The Bushes preferred to entertain at the White House, hosting movie screenings and smaller dinners for friends. In his eight years in the White House, Bush hosted six state dinners for foreign leaders, far less than his predecessors.
There were more than 30 state dinners during the eight years of the Clinton administration. President George H. W. Bush hosted more than 20 state dinners while President Reagan hosted more than 50.
According to CBS News' Mark Knoller, the unofficial record keeper in the White House press corps, Bush spent all or part of 487 days at Camp David and all or part of 490 days at his ranch in Crawford, Texas. Combined that adds up to about one-third of his presidency.
Obama does not have a vacation home and with two young daughters attending school in Washington, D.C., it may be difficult for the family to get out of town for long weekends or extended summer vacations.
They may not share the same urge to socialize, but one thing Obama has in common with his predecessor is a firm commitment to a daily workout, something the president squeezed in even with a hectic campaign schedule.
Obama is an avid basketball player, an inherently more social hobby than Bush's fondness for mountain biking. Obama frequently got together with friends and staff for pickup games in Chicago or out on the campaign trail.
Earlier this month Obama stopped by the Marie Reed Recreation Center in the Adams Morgan neighborhood for a 45-minute basketball game at an indoor court.
Last week Obama told reporters that a new basketball net had been installed on the tennis court on the White House grounds but that he had not played there yet because it was too cold outside.
One local gym is eager to provide the president an indoor court to keep his shot from getting rusty.
Gonzalo Perez, the general manager of the Washington Sports Club in the Columbia Heights neighborhood of Washington, said his staff plans to reach out to Obama's staff to encourage him to make use of the gym's new indoor basketball court.
Obama has worked out at Perez's gym. In June the then-senator stopped in for an early morning workout dressed in gym clothes, with his security entourage in tow.
The visit made headlines when the front desk attendant did not recognize Obama and asked to see his gym ID.

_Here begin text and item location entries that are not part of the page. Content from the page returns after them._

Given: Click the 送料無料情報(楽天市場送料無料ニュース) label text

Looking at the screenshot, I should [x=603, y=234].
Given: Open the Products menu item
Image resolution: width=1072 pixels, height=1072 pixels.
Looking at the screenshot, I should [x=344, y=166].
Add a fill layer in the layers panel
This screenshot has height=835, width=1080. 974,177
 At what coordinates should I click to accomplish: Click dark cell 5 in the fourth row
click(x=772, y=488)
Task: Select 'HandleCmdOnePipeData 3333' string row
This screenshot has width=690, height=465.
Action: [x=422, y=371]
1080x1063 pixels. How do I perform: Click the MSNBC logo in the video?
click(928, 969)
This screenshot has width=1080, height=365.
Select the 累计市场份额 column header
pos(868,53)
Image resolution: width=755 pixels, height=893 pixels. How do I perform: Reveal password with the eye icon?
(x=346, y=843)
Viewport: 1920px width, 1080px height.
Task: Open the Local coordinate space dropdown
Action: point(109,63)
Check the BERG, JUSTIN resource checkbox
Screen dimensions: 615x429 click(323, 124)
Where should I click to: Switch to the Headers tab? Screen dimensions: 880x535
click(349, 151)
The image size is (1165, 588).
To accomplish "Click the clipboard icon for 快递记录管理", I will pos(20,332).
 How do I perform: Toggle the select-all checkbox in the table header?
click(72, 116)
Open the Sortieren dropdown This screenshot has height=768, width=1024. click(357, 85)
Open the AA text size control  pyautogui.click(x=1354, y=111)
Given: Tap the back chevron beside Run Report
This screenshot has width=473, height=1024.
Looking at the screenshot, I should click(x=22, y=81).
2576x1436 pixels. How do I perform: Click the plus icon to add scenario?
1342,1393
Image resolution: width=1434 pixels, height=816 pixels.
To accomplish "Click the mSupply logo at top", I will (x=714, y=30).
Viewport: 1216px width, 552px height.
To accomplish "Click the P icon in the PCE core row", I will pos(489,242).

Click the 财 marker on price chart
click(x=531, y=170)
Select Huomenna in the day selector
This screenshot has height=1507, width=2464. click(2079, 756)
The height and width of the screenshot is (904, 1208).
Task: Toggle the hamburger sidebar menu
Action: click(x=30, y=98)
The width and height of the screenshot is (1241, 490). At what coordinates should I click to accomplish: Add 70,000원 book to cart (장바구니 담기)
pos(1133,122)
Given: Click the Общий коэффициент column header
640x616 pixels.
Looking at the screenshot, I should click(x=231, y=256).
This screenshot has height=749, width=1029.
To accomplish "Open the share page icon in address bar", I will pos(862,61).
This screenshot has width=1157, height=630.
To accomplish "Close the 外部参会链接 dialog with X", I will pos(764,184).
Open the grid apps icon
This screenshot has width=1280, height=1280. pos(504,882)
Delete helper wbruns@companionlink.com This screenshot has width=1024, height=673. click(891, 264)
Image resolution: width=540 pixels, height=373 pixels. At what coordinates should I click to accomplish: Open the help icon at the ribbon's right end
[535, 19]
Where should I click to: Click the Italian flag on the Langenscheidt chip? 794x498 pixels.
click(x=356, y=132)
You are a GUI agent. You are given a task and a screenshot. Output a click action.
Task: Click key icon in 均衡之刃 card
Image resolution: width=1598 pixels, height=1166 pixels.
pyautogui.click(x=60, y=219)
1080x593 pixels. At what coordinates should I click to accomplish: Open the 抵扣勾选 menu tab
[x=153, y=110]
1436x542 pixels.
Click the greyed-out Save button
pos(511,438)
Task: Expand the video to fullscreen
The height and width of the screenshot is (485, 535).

Perez said Obama would be welcomed back to the gym with open arms.
"We are one of the few clubs that has an indoor basketball court. ? He could come by during off hours and take advantage of our facilities," Perez said.
Perez said that his club received considerable publicity from the visit and that it was able to do a marketing promotion with all of the media attention.
Since Obama made a stop, with the press, at Ben's Chili Bowl, the restaurant has garnered attention from local and national media and seen a boom in business, especially during inauguration week when the lines snaked out the door and down the block as out-of-town tourists came to check out the famed local delicacy.
DCist's Mathis wondered when the madness at the U Street landmark would end.
"I can't go and get a half-smoke after a night out at the bars because the line is so long."
The Obama family has not even eaten at hot spot Marvin, but tourists still flocked to the restaurant last week to snap pictures of the Obama mural by artist Shepard Fairey on the outside of the building.